PAPA
It was deathly quiet in the house. Or quiet and noisy at the same time, which was strange. I could hear the air in the room; hear it moving in and out of my ears and circling my head. The thump, thump, thump of my heart was like the drums when we marched. The kitchen clock was like a ticking bomb, each click of the hidden cogs echoing in my head.
Waiting at the window, I watched the cars and people. A horse and cart went past, loaded with barrels and crates. I felt more alone than ever before. Out there, everyone was carrying on as usual. Ralf and Martin would be doing what they always did; they wouldn’t know anything about what had happened to Papa. Then I remembered there was a photograph of Papa in the drawing room, so I went to look at it.

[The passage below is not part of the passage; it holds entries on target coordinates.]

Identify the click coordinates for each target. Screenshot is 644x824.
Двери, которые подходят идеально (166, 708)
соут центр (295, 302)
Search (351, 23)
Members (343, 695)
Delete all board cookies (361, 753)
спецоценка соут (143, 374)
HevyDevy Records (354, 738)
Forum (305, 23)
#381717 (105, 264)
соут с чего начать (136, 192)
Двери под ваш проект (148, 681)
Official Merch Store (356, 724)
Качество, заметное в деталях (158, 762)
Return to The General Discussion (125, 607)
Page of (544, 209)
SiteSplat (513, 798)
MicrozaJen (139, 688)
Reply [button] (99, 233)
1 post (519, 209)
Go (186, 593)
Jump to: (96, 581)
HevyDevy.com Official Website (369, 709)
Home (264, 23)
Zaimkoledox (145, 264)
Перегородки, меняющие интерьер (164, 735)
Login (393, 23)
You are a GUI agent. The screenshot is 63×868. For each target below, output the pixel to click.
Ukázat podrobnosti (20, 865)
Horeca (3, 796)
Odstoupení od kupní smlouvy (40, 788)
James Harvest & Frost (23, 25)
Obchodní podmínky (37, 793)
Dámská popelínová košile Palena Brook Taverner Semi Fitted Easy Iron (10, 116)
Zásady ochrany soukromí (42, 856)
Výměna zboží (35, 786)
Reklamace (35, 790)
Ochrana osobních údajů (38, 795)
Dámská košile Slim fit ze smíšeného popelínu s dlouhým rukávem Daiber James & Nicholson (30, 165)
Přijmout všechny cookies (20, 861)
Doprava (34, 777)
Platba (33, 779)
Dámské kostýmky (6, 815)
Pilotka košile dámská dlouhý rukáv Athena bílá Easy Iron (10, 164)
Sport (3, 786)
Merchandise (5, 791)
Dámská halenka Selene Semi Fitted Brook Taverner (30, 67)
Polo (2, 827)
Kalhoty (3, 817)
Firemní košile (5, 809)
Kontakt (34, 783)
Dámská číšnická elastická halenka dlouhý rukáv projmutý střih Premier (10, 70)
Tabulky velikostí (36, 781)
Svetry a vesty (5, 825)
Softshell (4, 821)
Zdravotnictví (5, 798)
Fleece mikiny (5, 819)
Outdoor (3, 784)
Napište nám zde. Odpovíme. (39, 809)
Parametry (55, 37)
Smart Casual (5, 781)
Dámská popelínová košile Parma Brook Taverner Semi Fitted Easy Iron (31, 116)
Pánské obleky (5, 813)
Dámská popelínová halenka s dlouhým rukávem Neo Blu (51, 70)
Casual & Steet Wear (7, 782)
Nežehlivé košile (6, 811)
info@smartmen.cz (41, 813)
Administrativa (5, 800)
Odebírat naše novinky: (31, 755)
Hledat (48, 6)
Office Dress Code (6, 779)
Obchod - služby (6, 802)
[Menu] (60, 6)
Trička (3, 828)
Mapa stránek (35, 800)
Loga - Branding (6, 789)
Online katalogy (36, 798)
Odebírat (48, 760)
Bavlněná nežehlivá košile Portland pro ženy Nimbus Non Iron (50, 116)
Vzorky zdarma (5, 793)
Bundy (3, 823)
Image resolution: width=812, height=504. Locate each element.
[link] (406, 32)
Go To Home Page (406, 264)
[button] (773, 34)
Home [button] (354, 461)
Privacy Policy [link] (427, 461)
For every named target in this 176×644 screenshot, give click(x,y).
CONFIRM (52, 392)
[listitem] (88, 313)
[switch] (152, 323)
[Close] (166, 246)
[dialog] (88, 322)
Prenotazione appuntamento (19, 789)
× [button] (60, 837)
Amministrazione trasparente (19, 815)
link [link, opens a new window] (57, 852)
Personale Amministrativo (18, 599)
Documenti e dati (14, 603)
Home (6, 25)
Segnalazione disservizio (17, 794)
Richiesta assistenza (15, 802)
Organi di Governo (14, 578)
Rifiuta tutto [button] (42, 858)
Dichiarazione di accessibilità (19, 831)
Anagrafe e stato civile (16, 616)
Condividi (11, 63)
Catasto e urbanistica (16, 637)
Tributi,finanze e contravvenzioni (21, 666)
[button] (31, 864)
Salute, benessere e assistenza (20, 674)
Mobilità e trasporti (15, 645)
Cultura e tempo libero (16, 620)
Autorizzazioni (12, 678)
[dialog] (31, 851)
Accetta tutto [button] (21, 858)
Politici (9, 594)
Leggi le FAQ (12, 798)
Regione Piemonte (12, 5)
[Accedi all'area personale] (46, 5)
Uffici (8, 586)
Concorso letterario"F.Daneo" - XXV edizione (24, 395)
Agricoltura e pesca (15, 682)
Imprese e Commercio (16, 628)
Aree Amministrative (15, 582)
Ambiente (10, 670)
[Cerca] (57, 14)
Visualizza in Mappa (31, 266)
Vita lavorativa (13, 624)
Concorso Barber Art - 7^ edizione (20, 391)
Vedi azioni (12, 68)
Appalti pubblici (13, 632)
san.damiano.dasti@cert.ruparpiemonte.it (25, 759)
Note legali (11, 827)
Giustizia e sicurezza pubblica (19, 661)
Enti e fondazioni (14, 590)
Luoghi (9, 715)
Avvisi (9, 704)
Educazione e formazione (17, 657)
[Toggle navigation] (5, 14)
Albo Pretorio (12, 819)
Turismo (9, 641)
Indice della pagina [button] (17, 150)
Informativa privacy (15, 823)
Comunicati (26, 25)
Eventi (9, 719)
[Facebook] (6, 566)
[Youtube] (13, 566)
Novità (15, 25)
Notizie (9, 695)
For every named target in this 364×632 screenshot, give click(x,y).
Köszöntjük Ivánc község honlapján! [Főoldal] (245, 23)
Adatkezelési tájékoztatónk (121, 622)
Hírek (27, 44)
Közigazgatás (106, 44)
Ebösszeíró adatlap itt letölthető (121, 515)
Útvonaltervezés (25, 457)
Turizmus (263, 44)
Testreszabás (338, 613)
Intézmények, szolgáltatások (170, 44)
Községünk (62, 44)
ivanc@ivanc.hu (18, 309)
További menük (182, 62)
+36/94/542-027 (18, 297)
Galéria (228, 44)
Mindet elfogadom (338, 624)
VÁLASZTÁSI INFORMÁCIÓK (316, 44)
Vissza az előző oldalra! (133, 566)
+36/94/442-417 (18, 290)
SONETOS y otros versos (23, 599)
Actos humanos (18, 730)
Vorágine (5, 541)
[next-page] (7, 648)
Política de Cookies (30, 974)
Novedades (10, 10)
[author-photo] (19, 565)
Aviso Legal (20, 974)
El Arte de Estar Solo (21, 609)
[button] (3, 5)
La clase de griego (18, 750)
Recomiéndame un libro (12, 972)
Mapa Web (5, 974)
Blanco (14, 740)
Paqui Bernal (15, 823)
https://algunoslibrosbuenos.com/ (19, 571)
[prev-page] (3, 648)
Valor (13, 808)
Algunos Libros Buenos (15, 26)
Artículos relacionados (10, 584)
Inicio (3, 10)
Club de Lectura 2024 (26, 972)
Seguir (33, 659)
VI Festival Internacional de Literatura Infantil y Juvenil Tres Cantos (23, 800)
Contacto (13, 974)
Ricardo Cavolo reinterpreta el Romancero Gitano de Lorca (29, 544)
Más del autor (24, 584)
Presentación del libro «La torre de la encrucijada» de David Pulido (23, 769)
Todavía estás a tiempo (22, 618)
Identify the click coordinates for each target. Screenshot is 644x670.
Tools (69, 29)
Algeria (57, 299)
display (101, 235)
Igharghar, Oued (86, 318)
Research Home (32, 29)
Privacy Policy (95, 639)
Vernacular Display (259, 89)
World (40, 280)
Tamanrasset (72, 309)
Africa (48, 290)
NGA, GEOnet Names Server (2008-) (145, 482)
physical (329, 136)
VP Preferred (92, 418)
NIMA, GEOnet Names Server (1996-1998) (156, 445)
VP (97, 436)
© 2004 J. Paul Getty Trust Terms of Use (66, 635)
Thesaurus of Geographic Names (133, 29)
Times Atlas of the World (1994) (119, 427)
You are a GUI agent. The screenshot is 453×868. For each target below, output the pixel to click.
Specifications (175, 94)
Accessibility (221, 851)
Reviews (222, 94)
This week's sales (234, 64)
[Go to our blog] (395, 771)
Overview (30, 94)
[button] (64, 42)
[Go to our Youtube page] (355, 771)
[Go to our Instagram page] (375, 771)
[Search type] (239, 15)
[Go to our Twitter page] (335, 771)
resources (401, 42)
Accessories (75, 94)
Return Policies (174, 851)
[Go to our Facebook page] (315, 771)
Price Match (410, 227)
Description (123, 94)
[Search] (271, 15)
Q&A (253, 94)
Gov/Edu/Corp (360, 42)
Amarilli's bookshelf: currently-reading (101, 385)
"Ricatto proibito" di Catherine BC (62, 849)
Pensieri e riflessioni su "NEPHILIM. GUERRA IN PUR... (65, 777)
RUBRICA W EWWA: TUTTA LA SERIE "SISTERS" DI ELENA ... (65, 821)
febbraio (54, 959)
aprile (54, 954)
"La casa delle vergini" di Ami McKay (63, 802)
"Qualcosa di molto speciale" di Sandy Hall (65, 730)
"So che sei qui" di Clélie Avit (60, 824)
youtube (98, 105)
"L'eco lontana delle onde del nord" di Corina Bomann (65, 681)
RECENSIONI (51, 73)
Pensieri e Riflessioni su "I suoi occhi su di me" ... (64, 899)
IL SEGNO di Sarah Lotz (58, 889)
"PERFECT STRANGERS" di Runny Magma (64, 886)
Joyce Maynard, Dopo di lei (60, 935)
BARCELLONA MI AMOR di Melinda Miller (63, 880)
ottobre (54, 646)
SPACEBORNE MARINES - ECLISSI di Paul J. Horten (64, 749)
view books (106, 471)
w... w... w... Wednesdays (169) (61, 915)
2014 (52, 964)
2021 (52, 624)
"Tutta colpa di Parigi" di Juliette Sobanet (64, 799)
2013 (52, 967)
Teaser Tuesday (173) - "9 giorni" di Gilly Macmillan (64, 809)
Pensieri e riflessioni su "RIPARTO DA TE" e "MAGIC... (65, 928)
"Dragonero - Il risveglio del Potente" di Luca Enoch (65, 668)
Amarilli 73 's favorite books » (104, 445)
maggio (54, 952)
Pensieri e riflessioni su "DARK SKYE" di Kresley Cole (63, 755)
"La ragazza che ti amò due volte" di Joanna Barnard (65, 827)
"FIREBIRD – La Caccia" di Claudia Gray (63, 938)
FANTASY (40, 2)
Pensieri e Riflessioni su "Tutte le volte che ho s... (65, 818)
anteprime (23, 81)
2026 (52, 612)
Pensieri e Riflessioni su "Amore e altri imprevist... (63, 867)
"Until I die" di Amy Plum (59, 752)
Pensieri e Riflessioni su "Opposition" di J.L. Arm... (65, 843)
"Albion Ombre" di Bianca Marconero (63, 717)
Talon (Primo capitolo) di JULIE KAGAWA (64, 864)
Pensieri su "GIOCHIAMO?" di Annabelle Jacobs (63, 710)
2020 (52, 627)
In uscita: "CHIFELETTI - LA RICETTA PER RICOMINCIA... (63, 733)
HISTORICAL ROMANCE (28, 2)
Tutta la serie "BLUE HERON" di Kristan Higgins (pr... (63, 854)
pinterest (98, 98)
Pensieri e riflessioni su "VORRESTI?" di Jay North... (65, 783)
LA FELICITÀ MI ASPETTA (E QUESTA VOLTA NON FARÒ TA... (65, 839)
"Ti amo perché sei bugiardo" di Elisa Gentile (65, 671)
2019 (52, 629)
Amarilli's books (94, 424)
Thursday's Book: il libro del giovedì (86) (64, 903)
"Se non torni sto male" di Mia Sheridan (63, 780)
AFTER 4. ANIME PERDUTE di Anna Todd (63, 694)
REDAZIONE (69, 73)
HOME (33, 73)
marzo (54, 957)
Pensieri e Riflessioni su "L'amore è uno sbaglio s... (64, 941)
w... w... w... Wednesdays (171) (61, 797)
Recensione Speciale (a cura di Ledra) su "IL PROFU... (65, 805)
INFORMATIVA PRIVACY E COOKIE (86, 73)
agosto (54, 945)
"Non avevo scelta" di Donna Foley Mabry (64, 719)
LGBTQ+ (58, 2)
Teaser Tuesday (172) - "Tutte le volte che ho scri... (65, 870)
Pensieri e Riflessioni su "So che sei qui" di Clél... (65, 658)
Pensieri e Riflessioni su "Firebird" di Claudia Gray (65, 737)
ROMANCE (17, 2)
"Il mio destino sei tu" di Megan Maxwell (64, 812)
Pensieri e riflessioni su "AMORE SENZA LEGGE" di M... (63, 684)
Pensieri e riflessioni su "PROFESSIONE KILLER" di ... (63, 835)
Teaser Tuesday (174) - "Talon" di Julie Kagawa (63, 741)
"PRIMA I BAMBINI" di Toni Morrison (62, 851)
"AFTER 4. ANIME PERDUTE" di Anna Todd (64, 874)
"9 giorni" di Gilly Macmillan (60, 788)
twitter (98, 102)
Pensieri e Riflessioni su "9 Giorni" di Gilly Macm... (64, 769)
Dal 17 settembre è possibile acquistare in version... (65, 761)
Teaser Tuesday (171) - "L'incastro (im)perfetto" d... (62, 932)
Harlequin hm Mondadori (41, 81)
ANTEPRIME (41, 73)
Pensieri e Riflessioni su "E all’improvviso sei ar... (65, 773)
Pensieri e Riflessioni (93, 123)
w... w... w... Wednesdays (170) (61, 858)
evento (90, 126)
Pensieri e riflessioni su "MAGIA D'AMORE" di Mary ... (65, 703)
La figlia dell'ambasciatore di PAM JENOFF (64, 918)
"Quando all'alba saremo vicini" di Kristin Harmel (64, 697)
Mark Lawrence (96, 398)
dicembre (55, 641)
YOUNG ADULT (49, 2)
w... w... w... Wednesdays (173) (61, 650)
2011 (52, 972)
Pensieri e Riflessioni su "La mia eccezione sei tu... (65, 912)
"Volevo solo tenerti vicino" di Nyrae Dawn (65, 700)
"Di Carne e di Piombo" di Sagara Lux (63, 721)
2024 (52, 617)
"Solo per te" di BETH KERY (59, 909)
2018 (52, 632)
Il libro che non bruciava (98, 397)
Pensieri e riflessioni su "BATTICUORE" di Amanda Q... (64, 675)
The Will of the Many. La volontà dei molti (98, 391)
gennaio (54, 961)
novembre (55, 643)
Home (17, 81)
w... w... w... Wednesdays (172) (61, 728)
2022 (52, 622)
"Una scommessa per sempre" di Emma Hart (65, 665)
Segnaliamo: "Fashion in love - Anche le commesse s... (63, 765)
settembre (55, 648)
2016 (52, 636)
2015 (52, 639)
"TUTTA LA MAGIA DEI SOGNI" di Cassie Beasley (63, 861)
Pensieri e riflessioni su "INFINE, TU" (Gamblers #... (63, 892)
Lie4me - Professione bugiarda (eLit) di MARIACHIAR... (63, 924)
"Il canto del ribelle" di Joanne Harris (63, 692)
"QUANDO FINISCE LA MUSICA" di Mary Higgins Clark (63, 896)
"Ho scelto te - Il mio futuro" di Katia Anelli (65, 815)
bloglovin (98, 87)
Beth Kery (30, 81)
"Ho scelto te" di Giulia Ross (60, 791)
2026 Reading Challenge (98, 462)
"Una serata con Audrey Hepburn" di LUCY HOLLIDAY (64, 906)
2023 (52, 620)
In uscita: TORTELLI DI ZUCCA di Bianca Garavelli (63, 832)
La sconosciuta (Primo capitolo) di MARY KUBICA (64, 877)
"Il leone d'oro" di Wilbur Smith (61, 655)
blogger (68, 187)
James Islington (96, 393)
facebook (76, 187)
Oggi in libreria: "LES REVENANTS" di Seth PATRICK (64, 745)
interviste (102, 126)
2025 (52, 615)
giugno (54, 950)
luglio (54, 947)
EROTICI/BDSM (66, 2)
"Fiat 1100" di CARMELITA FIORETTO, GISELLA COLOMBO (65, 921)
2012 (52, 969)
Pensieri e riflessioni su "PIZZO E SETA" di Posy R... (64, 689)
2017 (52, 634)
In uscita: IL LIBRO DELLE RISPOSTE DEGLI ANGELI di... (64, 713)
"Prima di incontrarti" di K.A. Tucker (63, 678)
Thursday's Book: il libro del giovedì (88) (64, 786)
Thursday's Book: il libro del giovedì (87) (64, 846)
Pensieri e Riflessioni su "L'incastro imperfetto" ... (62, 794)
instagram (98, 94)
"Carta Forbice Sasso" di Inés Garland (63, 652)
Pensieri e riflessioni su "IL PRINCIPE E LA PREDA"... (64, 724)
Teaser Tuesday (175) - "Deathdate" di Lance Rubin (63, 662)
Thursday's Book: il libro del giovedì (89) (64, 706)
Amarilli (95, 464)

We didn’t use that room much; mostly it was for if we had guests, and it smelled musty inside. Mama always kept it clean, but the furniture was old and the soft cushions soaked up the dust. If you banged them out on a bright day, when the sun was streaming through the windows, you could see the dust floating in the air.
It wasn’t bright in there that morning, though. The heavy red blackout curtains were still pulled shut, and the only light that came in was from the open door.
My feet were quiet on the worn carpet as I crossed the room. Reaching the sideboard at the far end, I stopped and stared at the unframed photograph propped against an empty vase.
Not much bigger than a playing card, it was a close up of Papa in his uniform tunic. He was looking just to his left and there was the slightest suggestion of a smile on his lips, as if he’d seen something funny and was trying not to laugh.
A hint of his close-cut hair was visible beneath the cap set at an angle on his head. On the front of the cap was the badge of the German Army; a bold and angular eagle clutching a wreath that circled the swastika.
I often used to sneak in to look at that photograph. Especially after the talks at the clubhouse. Sometimes someone would come from the army or the Nazi party to talk to us about racial theory or tactics or Nazism or just about how special we were. We were the youth, they told us; the future of our country. We were important. That always made me feel proud, and afterwards, I would come home and creep into the drawing room to look at the photo of Papa, who was out there making the world a better and stronger place.
I wiped a tear from my eye. ‘I wish you were here,’ I said to the photograph.
When my grandparents arrived, they came in like a whirlwind. Well, Oma did, anyway.
I heard her before I saw her. The old car pulled up with a splutter and a squeak, and then her voice was there, filling the street, getting louder as she came to the door. If the other people in the building weren’t already awake, they would be now.
‘… to be looked after. I won’t take no for an answer,’ she was saying, and then there was a quick hard knocking at the door, just as I reached it and pulled it open.
Oma wasn’t big – in fact, she was quite skinny – and if you saw her from a distance, you wouldn’t think she was much of anything. She was neither tall nor short, but had settled somewhere in between. She didn’t dress for attention and her face was creased with the same lines that anyone her age would have. But, close up, you could see the fire in her eyes. And when she opened her mouth to speak, you could tell, right away, that she was not a woman to be trifled with.
‘Karl,’ she said, pulling me into her and pressing me against her chest. ‘You poor, poor boy. Now, where’s your mama?’ She released me and marched upstairs calling, ‘Hannah! Hannah! Where are you? Ah, there you are, my darling daughter. I’m so sorry. So sorry about Oskar. He was a good man.’
Opa came in a few seconds later. A tall, thickset man who would always stand out in a crowd. He had been a boxer in the army when he was young and he still had something of his athletic build. He did fifty press-ups and fifty sit-ups every morning when he woke and another fifty of each every night before he went to bed. He didn’t talk a lot – he always said Oma did enough talking for the both of them – and he had friendly creases around his eyes that stretched right back to his ears when he smiled.
He wasn’t smiling now, though.
He closed the door behind him and put a hand on my shoulder and nodded. ‘Be brave,’ he said.
‘Where’s Stefan?’ I asked.
‘Waiting at home. Now go and collect your things, you’re coming with us.’